**Exercise goal**
Reproduce each line of the records below that contains the string "dropdown". Matching is case-sensitive.

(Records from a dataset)
+===+

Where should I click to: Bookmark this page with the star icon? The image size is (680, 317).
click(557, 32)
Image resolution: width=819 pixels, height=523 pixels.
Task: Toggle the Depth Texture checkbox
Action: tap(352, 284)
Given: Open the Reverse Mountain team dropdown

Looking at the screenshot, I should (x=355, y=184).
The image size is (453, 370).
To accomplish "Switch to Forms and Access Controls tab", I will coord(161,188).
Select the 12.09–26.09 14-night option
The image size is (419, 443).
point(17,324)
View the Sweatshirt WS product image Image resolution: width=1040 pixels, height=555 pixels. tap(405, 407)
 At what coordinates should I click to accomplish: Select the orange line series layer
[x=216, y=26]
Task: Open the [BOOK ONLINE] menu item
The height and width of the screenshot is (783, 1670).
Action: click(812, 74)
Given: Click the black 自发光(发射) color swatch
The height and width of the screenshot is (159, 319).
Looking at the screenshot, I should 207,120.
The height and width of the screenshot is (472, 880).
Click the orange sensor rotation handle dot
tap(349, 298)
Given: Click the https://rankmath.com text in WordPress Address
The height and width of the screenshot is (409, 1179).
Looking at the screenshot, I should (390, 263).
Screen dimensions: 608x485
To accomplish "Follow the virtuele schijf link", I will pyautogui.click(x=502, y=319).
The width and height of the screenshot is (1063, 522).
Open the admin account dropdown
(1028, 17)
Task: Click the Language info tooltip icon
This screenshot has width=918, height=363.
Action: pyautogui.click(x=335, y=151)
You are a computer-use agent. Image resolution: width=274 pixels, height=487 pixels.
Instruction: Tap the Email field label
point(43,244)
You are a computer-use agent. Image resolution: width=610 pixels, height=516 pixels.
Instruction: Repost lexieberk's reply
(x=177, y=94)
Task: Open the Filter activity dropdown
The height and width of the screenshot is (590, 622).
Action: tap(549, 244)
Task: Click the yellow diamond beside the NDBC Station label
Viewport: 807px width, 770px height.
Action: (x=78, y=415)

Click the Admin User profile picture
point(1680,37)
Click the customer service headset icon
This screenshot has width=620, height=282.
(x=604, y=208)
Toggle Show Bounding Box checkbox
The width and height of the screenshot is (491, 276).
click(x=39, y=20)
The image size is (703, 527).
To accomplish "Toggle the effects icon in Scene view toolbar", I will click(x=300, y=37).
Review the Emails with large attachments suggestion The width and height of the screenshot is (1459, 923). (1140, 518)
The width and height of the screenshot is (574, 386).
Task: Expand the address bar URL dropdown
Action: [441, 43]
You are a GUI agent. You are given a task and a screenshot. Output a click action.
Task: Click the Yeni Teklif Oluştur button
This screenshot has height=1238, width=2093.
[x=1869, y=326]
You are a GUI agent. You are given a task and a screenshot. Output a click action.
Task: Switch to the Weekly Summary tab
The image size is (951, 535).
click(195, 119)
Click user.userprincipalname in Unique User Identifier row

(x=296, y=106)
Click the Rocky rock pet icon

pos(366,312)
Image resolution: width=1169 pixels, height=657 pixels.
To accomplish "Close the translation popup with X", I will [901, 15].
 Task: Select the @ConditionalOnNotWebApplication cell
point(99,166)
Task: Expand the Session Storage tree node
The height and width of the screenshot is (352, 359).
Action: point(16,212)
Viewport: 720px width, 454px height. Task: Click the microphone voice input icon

+===+

**Solution to the exercise**
Given: Open the Reverse Mountain team dropdown
Open the admin account dropdown
Task: Open the Filter activity dropdown
Task: Expand the address bar URL dropdown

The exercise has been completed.